Participant geographies data
Information on the national and regional geographic data associated with participants who have joined the Our Future health programme, including the scope, structure and processing of these data
The Participant geographies data provides geographic information derived from participants’ self-reported address at the time of registration to the Our Future Health programme. Currently, Participant geographies data consists of a single dataset containing both country and region data. This page outlines the structure, scope, and methodology used to generate and process the data for release.
What information is included in the participant geographies data?
The participant geographies data currently consists of a single data called the Country and Region table. This table includes the country and region linked to each participant’s self-reported address collected during their registration for the Our Future Health programme.
Country and region
The United Kingdom (UK) is made up of four countries, called the devolved nations:
England
Scotland
Wales
Northern Ireland
England itself is divided in to nine official regions:
North East
North West
Yorkshire and the Humber
East Midlands, West Midland
East of England
London
South East
South West
These regions, along with the three other devolved nations, form the political and geographical makeup of the UK.
Why country and region matters for health research
Understanding the UK’s countries and regions is important in health research because it helps identify demographic differences that affect health needs, outcomes, and service provision.
Future releases
Additional geographic levels will be introduced in future releases. Each level will be released as a distinct dataset.
Country and region data processing and release
We are releasing the geographic data in stages. The initial releases include a subset of participants who joined the programme earliest, specifically those who registered between 2021 and 2022. Future releases will expand to include all participants who:
Registered before the cut-off date for that release, and
Have fully completed and submitted their questionnaire.
Data for participants who have fully withdrawn from Our Future Health is not included, as those data are deleted routinely after they request to withdraw. Participants who have fully withdrawn from the programme since the last data release will not be included in the current data release.
Only registration address is used. No subsequent address changes or participant relocations are reflected.
How do we map participant addresses to geographic areas?
During registration, participants provide their postcode and address. Our registration system integrates the Ideal Postcodes lookup service, which returns additional location data associated with the address, including geocoded latitude and longitude coordinates. These coordinates are used to generate point geometries that represent each participant's location.
We use these coordinates to assign each participant to standard UK geographic boundaries, such as country and region. This is accomplished using a point-in-polygon spatial mapping technique, whereby each participant’s point geometry is overlaid onto official boundary shapefiles that divide the UK into discrete polygonal areas representing defined geographic unit. For details in the exact shapefiles, see the below section Geographic boundary file sources and versioning
Each point is evaluated for spatial containment within a given polygon. Once a match is identified, the spatial information is transformed into a structured tabular format. In this output, each participant is linked to the relevant geographic unit, including both the unit’s official code (e.g. country code as E92000001
) and its corresponding label (e.g. country label as “England”).

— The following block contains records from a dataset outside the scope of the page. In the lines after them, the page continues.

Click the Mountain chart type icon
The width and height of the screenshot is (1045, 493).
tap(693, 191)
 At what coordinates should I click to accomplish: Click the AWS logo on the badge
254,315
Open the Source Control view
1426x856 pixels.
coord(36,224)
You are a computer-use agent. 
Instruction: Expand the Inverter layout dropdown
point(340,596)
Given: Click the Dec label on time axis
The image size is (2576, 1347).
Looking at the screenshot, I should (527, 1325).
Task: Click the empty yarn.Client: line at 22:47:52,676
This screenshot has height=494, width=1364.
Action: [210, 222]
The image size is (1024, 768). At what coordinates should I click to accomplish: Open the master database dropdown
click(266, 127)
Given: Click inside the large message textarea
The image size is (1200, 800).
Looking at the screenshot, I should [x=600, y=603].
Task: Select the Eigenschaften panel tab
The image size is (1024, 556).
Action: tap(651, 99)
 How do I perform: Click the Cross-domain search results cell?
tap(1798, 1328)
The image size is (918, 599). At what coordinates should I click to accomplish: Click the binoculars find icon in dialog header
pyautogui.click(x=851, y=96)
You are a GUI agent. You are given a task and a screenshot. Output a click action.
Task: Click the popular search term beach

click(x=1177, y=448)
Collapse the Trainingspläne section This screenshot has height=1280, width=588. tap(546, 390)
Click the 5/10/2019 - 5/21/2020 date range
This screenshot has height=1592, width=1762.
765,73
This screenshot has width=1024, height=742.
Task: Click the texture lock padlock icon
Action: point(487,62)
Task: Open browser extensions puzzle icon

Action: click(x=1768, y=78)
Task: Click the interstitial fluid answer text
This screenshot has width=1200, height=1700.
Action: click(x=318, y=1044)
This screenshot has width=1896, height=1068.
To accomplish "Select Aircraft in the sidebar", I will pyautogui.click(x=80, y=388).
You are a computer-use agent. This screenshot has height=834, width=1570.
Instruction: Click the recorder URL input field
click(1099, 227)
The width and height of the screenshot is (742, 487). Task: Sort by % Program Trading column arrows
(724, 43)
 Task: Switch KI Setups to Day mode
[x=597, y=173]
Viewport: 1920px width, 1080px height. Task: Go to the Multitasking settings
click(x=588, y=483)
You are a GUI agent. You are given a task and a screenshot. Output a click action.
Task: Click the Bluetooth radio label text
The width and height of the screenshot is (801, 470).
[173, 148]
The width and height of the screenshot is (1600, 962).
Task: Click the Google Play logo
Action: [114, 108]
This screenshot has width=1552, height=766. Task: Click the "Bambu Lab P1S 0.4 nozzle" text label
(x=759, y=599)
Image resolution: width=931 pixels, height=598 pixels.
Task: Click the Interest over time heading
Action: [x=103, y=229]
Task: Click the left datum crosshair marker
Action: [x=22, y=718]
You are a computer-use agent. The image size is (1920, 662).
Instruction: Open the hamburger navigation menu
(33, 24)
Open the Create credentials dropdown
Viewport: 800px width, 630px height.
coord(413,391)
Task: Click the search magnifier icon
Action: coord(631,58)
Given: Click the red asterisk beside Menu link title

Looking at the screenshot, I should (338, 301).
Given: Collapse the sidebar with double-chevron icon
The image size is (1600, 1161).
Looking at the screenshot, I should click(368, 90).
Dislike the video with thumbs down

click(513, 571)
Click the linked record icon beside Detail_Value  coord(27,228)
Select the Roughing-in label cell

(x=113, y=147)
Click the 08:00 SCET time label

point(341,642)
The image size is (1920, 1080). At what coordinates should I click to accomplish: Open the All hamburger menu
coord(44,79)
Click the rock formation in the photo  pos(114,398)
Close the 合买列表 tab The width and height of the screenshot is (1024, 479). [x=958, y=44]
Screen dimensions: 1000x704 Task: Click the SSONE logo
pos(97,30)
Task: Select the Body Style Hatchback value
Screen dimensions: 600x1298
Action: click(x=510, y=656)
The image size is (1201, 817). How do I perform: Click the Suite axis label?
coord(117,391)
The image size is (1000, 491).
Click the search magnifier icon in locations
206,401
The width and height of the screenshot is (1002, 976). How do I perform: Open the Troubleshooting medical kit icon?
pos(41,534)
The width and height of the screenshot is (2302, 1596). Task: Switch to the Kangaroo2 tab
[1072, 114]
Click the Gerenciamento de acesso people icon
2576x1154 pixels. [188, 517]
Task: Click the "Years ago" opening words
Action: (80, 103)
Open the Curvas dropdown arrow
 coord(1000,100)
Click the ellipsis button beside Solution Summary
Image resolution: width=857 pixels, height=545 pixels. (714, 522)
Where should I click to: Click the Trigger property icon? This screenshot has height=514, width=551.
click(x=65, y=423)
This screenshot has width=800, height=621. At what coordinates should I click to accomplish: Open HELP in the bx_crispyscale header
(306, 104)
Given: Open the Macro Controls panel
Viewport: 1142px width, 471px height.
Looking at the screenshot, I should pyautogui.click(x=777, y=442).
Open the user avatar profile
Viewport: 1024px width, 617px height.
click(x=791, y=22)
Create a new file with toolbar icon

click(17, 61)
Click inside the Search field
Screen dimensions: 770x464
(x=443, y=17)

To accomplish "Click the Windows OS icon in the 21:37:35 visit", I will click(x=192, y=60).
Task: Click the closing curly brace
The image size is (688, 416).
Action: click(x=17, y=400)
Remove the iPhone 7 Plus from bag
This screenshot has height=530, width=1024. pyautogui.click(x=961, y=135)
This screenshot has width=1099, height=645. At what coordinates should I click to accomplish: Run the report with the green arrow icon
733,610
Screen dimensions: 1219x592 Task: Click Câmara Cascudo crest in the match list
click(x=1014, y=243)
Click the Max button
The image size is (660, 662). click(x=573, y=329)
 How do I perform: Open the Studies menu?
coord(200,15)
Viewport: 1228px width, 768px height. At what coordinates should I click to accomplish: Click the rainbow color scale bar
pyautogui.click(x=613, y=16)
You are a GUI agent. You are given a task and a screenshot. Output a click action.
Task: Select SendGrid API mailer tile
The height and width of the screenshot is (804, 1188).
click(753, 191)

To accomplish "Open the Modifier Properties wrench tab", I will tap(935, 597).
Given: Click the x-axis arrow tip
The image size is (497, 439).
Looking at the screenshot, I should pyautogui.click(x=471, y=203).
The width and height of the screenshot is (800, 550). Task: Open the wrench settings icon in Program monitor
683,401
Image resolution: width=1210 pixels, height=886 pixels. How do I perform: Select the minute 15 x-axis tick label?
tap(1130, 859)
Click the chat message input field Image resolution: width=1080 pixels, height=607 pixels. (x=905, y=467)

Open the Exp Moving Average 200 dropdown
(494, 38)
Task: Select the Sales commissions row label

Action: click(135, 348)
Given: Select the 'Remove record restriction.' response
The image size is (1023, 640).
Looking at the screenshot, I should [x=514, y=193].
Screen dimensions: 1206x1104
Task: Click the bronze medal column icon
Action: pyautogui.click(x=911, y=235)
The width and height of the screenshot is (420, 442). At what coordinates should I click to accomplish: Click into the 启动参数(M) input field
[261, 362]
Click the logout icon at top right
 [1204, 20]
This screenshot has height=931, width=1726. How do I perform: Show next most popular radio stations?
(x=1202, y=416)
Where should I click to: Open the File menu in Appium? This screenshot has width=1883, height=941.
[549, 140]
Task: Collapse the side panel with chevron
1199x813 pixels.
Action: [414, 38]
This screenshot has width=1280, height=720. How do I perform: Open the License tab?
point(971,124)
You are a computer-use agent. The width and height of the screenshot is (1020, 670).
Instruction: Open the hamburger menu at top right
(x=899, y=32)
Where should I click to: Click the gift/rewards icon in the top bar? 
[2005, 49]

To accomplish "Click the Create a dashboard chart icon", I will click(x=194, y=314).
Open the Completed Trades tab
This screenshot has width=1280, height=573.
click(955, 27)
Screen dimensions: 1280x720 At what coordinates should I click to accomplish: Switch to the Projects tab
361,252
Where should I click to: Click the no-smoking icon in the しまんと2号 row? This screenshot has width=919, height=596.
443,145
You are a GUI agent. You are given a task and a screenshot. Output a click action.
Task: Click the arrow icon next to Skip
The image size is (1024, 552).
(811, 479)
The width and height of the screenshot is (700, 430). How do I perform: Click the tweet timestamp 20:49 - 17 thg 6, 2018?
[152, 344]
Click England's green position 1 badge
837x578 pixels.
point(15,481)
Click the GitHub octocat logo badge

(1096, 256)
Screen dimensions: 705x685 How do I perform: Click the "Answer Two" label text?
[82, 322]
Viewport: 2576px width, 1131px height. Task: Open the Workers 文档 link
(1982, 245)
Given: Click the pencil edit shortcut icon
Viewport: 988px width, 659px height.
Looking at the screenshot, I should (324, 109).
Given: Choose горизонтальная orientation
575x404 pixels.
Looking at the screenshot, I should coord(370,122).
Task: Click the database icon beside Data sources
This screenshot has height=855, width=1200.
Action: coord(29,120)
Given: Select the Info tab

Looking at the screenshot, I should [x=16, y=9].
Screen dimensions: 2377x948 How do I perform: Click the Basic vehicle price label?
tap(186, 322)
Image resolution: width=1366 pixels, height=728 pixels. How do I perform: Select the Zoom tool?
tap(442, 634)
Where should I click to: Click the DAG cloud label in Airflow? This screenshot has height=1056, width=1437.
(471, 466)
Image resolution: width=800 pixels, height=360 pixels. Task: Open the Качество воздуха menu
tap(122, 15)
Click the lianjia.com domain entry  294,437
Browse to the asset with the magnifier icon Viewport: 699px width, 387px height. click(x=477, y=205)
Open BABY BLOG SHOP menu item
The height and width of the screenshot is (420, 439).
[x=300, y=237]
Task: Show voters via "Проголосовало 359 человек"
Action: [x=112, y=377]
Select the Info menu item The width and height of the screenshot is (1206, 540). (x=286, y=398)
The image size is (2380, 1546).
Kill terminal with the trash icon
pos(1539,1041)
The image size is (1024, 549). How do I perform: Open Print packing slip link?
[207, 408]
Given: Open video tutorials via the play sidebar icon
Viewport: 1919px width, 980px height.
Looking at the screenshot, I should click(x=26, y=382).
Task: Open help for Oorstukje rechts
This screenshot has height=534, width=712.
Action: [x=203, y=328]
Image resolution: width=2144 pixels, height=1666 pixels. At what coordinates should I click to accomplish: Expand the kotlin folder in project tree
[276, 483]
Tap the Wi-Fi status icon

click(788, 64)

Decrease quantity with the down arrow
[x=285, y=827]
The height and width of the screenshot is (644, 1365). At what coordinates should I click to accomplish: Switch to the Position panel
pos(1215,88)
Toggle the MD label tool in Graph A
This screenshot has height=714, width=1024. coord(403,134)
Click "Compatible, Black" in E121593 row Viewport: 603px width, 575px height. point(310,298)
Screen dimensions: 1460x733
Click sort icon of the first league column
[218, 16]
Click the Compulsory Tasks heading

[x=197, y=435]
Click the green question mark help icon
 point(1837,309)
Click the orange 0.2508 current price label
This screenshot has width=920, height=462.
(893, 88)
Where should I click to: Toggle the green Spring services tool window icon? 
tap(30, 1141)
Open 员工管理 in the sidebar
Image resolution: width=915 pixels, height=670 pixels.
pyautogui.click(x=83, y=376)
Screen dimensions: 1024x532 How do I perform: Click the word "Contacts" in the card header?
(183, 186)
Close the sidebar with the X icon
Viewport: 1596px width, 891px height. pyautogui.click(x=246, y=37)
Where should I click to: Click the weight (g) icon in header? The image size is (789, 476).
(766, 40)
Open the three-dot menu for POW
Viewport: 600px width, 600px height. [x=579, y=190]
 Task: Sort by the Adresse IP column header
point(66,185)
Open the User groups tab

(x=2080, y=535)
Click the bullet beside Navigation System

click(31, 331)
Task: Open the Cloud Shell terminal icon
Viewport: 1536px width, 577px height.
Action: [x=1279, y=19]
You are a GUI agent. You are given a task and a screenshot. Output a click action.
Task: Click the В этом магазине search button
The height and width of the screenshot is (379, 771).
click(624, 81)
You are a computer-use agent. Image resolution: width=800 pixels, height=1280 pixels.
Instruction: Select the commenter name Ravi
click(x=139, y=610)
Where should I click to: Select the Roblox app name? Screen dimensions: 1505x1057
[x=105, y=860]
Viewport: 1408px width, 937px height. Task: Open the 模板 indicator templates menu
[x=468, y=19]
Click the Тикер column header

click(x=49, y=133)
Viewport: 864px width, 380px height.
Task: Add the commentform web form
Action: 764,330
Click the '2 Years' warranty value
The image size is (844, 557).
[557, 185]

Geographic boundary file sources and versioning
Country-level boundaries
Source: Office for National Statistics (ONS)
Dataset: Countries (December 2024) Boundaries UK BFC (shapefile)
Published: 11 February 2025
Region-level boundaries
Source: Office for National Statistics (ONS)
Dataset: International Territorial Level 1 (January 2025) Boundaries UK BFC (shapefile)
Published: 4 February 2025
We chose ITLs because they provide a harmonised structure for regional geography across the UK, explicitly recognising the devolved nations as distinct regions. This framework is increasingly used in health, policy, and economic research and supports greater comparability across studies by aligning with national and international geographic standards. The Office for National Statistics (ONS), the UK’s official statistical agency, adopts ITLs as the standard for regional data collection and reporting, ensuring consistency across official statistics.
The shapefiles used are fully clipped, meaning that they include only the precise geographic extents of official administrative areas, excluding any extraneous or overlapping spatial features. This ensures accurate and unambiguous assignment of participants to geographic units, particularly for those located near administrative boundaries.
All geographic assignments are based on fixed versions of official boundary shapefiles. These files are used consistently across all data releases to ensure temporal stability and prevent inconsistencies that might arise from administrative boundary changes over time. Even when newer versions of boundary datasets become available, we do not adopt dynamic updates.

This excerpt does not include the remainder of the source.